The slow-walking of federal cannabis legalization has some of the biggest multistate operators looking for new ways to give their sales and profits a boost. Lately, a lot of that attention has turned toward hemp beverages. But the paths they’re taking are anything but uniform.
Just this week, Florida-based Trulieve Cannabis Corp. (OTC: TCNNF) (CSE: TRUL) launched Onward – its nonalcoholic, THC-infused cocktail line – with a “crawl, walk, run approach,” which is the same strategy CEO Kim Rivers credits for the company’s early success in Florida’s medical cannabis market.
“This is not a fly by night. We’re not approaching it that way,” Rivers insisted. “We are approaching it with an eye towards growing an actual product line in a business within Trulieve.”
While currently available online to ship to 36 states, she said, initial distribution through Total Wine & More locations in Florida was specifically chosen to generate consumer feedback and data in markets where the company (CSE: TRUL) (OTCQX: TCNNF) already has operations.
Trulieve wants to keep the whole vertical – developing, producing and distributing hemp beverages – in house. The drinks feature cocktail-inspired flavors in three dosage levels (3 mg, 5 mg and 10 mg), with batch-testing results accessible to consumers.
Rivers spoke of a year-long development process focused on market gaps in existing hemp-derived drinks.
“We saw white space in the current offerings and our ability to lead with education and lead with our competency and candidly within the THC space is a differentiator,” Rivers explained. However, she stopped short of providing specific market size projections for the product.
Green Thumb Industries (OTCQX: GTBIF) in taking a different tack. The Chicago-based MSO is making external investments, such as its stake in Agrify’s Señorita brand. This allows the company to maintain a firewall between its state-licensed cannabis operations and federally complex hemp ventures.
Still, Kovler made it clear that GTI isn’t sitting on its hands when it comes to hemp opportunities: “We’re trying to optimize every dollar for shareholders, and we’re keeping maximum flexibility.”
What’s behind the strategy?
“In a fully legal business, it makes no sense not to do it on a Nasdaq-listed company that can show how great the growth is going to be in this country with THC. Why do it in a Canadian company where really no institutional investors have the ability to buy the stock?” Kovler said.
Still, both CEOs are salivating over the same prize: alcohol’s customer base. As booze sales continue their slow decline, particularly with younger drinkers, cannabis executives over the past year see an opportunity to convert the cocktail crowd.
Green Thumb noted that Señorita is now the “exclusive THC beverage available for purchase” at Chicago’s music venue The Salt Shed, which draws in more than 600,000 people annually.

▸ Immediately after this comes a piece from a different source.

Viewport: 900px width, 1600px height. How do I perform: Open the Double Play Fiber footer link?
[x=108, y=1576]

Rivers mentioned Trulieve’s targeting of “the alcohol consumer and working on that transition conversation away from alcohol and into a hemp-derived THC beverage.”
“We put a lot of work into formulation and to really ensuring that the brand, the ingredients, the experience, both on a product level and the customer experience is really top tier.” Rivers said.

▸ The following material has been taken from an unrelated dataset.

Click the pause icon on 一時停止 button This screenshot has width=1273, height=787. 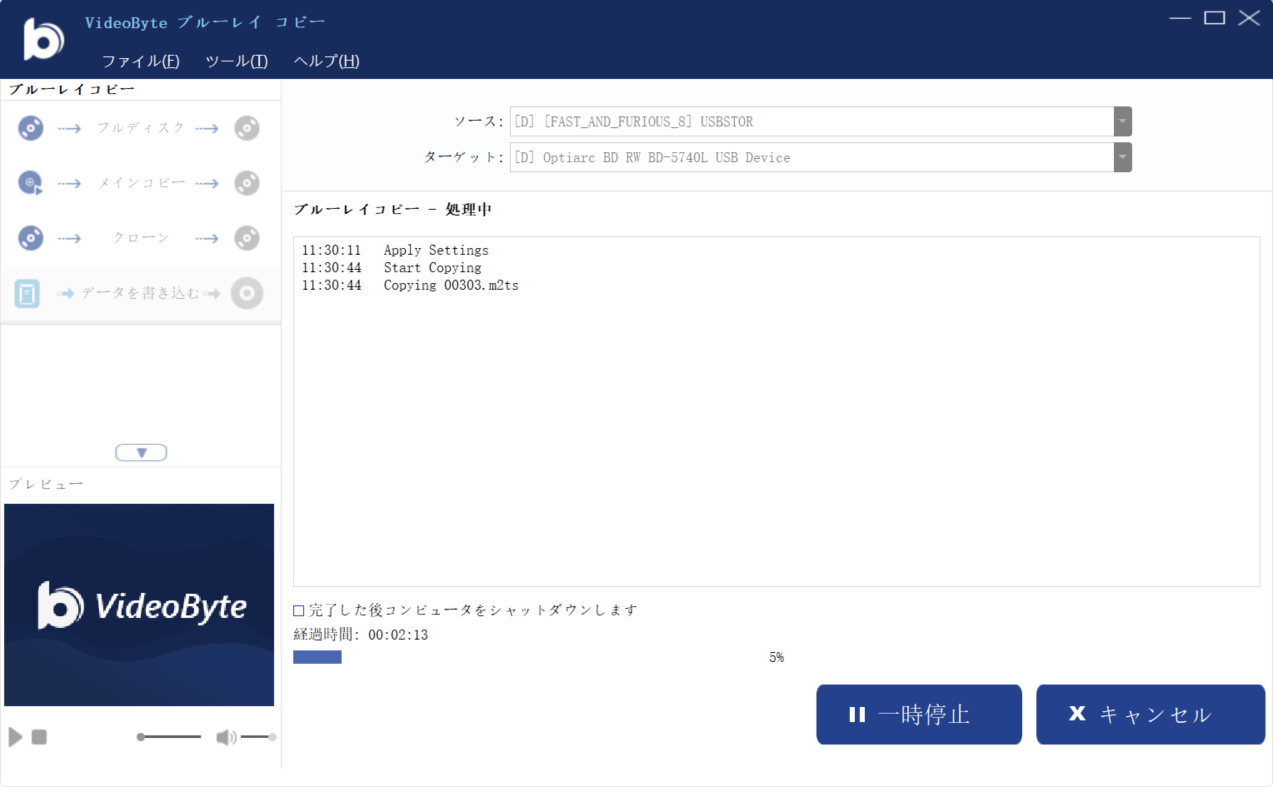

While the real prize for both operators would be federal legalization, intoxicating hemp beverages offers a growth opportunity amid uncertainty in Washington, D.C. – another topic the two CEOs are divided over. Rivers kept her usual cautious optimism about the Trump administration addressing “inequities for state legal operators,” while Kovler appears to have abandoned all hope for federal salvation.
“We are not optimistic on changes from D.C.,” Kovler said bluntly. “Look at the appointees and look at Kennedy’s total 180. Instead, we’re going to play offense exactly where we can control in the massive growth markets where nobody else is.”
“We think the DEA is corrupt and misguided and out to lunch. It’s not a popular opinion – it’s controversial – but it guides how we allocate dollars … Being on an island away from our peers is welcomed over here, no problem.”